Being initiated into free-masonry in the Ancient Lodge of the Canongate Kilwinning,—having a pistol bullet fired at me near Mushat’s Crag, in consequence of a silly quarrel with a fiery West Indian student,—and serving in the splendid corps, the 1st Regiment of Edinburgh Volunteers, commanded by Charles Hope, were the leading events left on my memory during this period, susceptible, if worthy, of public record in my personal journal.

And here allow me to remark, or rather to repeat the statement with which I set out,—that I find it irksome to deal so largely in Self-notice; but consistently with my design, I cannot help My-Self, and can only promise relief when I come to broader correspondence with men and things, and a later date whereunto matters more interesting
to the present generation belong. Hitherto, I could but exhibit sketches of the past; and scenes in which, with all my desire to do so, the part of Hamlet could not be omitted. Be this my apology for yet a little longer trespass.

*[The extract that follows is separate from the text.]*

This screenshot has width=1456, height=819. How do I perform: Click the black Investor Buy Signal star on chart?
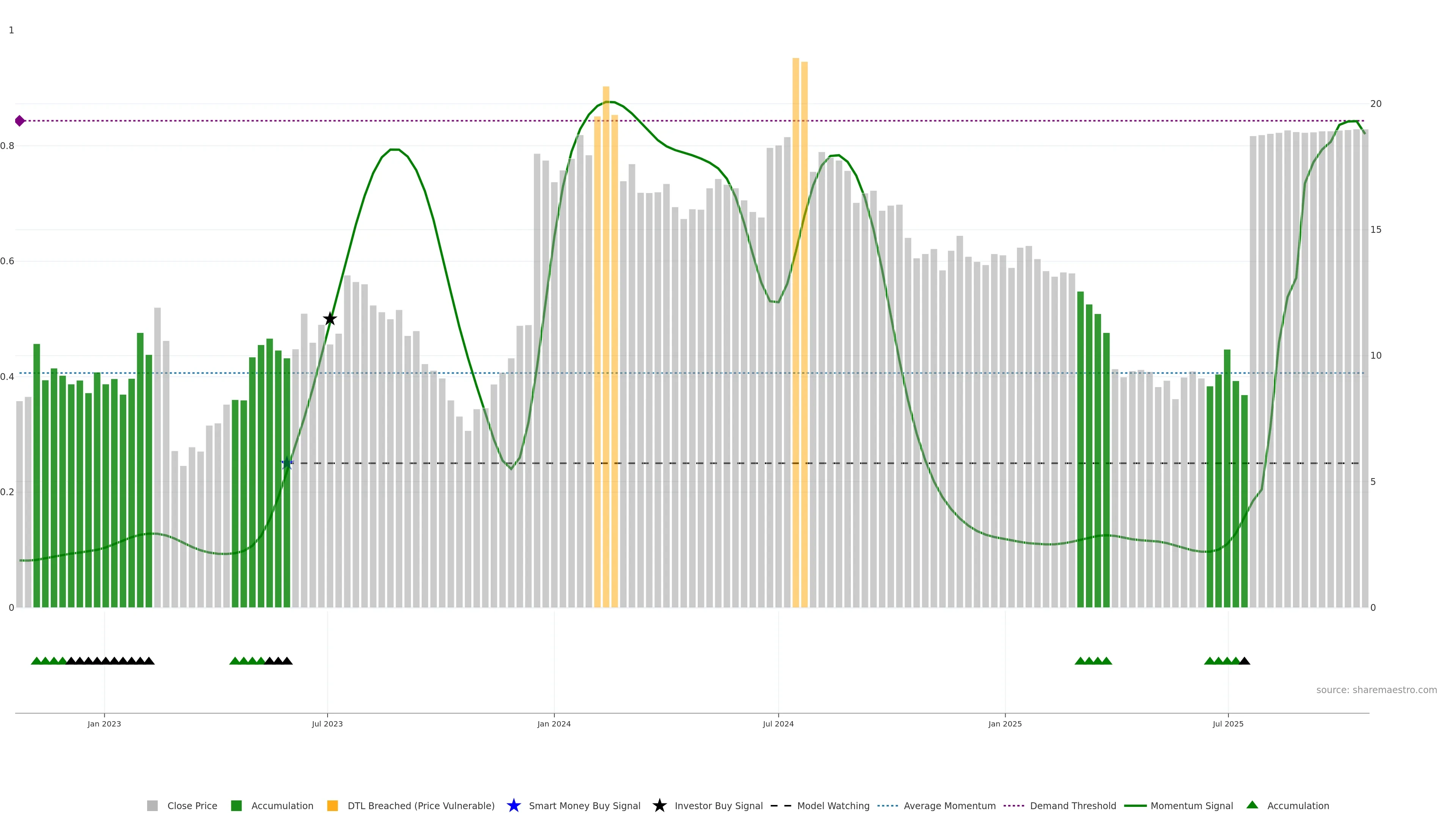click(330, 319)
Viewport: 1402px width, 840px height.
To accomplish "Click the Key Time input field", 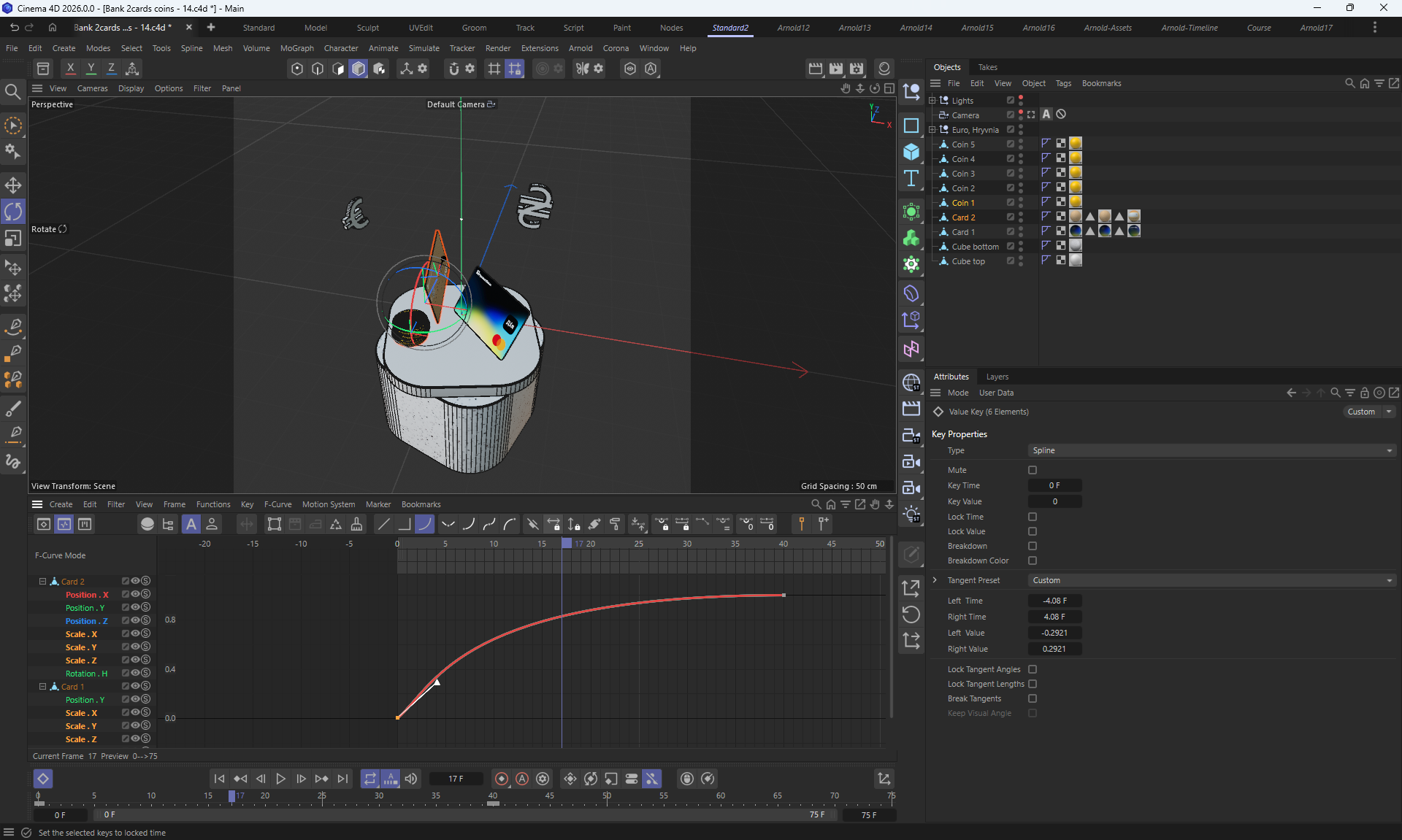I will pyautogui.click(x=1054, y=485).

My Masonic career, which I conscientiously except from the category of ill-employed time, brought me into more familiar acquaintance with Lord Rancliffe, Tom Sheridan (as he was called then, and, I believe, to the day of his death), and other Aides, who were my contemporaneous brethren, though initiated in another Lodge, of which a well-known and popular humourist, Joseph Gillon, W.S., happened to be master. His rich jokes and racy conversation formed a lode-star to the congenial temperament of Sheridan, who, even in his younger days, displayed no small share of his father’s wit and brilliancy. These attractions, and the habits of the gude Auld Town, led to occasional tavern-resorts, after the sober refections of the Lodges—which were restricted to a slice of bread and cheese and a single glass to drink (not, as in London, rounded off by plenteous banquets)—and convivial enjoyments were carried on with a degree of spirit and animation that could hardly be surpassed. The high jinks of a preceding era were certainly improved upon; for we were not so boisterous, and I should think, from the talents of some of the party, quite as well qualified for the glow and pungency of social hours—merry without coarseness, and jovial without excess. These revels, however, such as they were, did not limit themselves to very early separations. On the contrary, past midnight, or, as the Old Reekie topers denominated them, “the sma’ hours” were generally invaded. Against this, the Commander-in-Chief had remonstrated, and I cannot forget one night when we got back to the adjacent domiciles, Nos. 94 and 95, my companions tapped gently at their door, and were astonished,
dismayed, to see it thrown open, and the gaunt figure of
Lord Moira standing in his dressing-gown, with a wax light in each hand, ready to admit them. I skulked into the other side of the iron rail, and heard the sonorous admonition, “Walk in, gentlemen! You are aware that I have ordered my servants not to sit up after twelve o’clock, and, therefore, when you choose to stay out so late, it must be my office to be your porter.”

Conceive the picture which this scene would have furnished to an artist of grave or comic subjects!